-------- Exercise data

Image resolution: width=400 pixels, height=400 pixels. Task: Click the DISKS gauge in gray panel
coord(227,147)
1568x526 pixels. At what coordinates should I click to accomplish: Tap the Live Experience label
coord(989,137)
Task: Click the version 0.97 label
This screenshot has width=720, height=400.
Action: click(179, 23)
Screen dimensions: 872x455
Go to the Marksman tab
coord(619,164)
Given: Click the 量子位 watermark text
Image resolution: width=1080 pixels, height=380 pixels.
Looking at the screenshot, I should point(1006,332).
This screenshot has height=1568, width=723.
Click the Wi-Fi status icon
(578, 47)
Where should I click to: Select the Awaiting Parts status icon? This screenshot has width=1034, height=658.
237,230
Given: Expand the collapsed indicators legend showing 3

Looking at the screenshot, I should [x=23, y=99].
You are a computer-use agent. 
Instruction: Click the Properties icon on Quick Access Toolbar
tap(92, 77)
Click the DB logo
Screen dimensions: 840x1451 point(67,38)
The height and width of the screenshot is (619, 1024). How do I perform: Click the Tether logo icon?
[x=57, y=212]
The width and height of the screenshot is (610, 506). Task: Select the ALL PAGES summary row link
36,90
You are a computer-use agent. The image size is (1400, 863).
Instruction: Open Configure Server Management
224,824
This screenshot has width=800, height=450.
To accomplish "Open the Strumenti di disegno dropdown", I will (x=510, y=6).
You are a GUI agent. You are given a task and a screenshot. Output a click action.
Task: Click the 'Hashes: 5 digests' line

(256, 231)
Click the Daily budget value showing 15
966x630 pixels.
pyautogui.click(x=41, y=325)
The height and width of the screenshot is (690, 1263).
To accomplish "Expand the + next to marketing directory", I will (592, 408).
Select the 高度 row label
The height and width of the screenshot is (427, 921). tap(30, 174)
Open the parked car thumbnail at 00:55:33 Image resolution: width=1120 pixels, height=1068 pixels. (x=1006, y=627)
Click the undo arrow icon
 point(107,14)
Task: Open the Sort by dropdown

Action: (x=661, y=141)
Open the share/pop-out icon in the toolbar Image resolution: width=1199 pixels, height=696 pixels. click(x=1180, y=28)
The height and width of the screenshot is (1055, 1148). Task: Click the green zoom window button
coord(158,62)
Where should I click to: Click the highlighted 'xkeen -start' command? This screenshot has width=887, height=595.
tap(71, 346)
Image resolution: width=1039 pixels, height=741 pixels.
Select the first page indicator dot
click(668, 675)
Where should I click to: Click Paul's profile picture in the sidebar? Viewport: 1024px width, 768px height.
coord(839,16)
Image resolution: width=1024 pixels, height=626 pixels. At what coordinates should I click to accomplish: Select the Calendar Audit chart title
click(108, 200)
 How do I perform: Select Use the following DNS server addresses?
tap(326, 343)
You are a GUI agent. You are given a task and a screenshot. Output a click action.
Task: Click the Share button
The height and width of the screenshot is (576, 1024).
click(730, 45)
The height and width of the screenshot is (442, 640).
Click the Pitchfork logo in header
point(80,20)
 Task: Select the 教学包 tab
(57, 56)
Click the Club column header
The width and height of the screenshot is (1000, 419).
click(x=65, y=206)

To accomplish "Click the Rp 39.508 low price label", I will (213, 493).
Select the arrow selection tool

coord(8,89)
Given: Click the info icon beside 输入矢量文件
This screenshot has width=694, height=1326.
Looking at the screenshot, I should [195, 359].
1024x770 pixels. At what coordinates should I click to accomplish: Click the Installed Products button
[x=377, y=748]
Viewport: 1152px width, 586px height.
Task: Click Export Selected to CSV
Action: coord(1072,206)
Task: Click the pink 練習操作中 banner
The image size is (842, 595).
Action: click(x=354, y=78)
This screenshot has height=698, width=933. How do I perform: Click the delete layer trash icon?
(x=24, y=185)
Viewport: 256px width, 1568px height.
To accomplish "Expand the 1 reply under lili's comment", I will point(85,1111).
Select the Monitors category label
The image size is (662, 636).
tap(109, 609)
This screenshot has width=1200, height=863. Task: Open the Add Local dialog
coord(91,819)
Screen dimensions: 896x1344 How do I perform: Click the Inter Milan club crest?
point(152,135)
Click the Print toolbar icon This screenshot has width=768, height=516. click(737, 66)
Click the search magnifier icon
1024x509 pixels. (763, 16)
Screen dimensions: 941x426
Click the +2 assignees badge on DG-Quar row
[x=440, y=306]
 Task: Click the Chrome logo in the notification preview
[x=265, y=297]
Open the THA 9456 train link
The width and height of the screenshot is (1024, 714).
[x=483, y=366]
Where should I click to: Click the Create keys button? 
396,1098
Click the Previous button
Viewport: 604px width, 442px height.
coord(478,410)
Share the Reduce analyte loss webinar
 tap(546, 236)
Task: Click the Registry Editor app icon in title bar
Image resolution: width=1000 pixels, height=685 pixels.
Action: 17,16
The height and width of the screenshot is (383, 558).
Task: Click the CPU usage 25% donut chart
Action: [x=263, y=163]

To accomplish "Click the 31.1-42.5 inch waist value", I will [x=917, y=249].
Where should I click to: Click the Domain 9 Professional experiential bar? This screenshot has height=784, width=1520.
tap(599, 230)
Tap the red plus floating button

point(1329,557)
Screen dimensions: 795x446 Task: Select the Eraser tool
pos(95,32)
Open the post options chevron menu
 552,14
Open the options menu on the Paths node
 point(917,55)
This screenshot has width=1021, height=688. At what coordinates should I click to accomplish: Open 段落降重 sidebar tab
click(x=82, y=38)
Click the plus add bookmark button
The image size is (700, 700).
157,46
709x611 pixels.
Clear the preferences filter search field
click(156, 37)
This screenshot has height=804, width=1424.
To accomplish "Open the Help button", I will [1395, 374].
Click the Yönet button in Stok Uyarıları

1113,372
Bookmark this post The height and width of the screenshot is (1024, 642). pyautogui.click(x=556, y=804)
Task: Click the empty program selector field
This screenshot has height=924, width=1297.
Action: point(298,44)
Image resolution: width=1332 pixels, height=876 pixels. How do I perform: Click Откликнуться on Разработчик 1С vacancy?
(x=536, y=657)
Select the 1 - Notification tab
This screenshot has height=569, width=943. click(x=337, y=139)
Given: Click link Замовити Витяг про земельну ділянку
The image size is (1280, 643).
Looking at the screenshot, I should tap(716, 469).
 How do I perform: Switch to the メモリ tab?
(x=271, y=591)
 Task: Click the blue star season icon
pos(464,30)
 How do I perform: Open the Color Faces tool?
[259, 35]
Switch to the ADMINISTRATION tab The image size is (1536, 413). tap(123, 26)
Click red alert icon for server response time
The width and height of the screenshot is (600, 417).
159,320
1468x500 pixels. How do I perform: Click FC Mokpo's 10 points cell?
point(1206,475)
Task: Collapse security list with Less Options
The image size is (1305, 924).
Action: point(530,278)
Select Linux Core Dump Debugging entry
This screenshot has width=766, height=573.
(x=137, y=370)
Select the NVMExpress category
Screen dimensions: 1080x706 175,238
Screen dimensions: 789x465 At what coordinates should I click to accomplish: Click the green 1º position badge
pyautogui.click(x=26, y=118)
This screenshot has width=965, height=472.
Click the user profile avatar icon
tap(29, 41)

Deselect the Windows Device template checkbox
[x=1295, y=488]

----------------

Your objective »
Which lines of the records above contain the word "agent"? Report each one in full.

Solution to this problem »
You are a computer-use agent. 
You are a computer-use agent. The image size is (1400, 863).
You are a GUI agent. You are given a task and a screenshot. Output a click action.
You are a GUI agent. You are given a task and a screenshot. Output a click action.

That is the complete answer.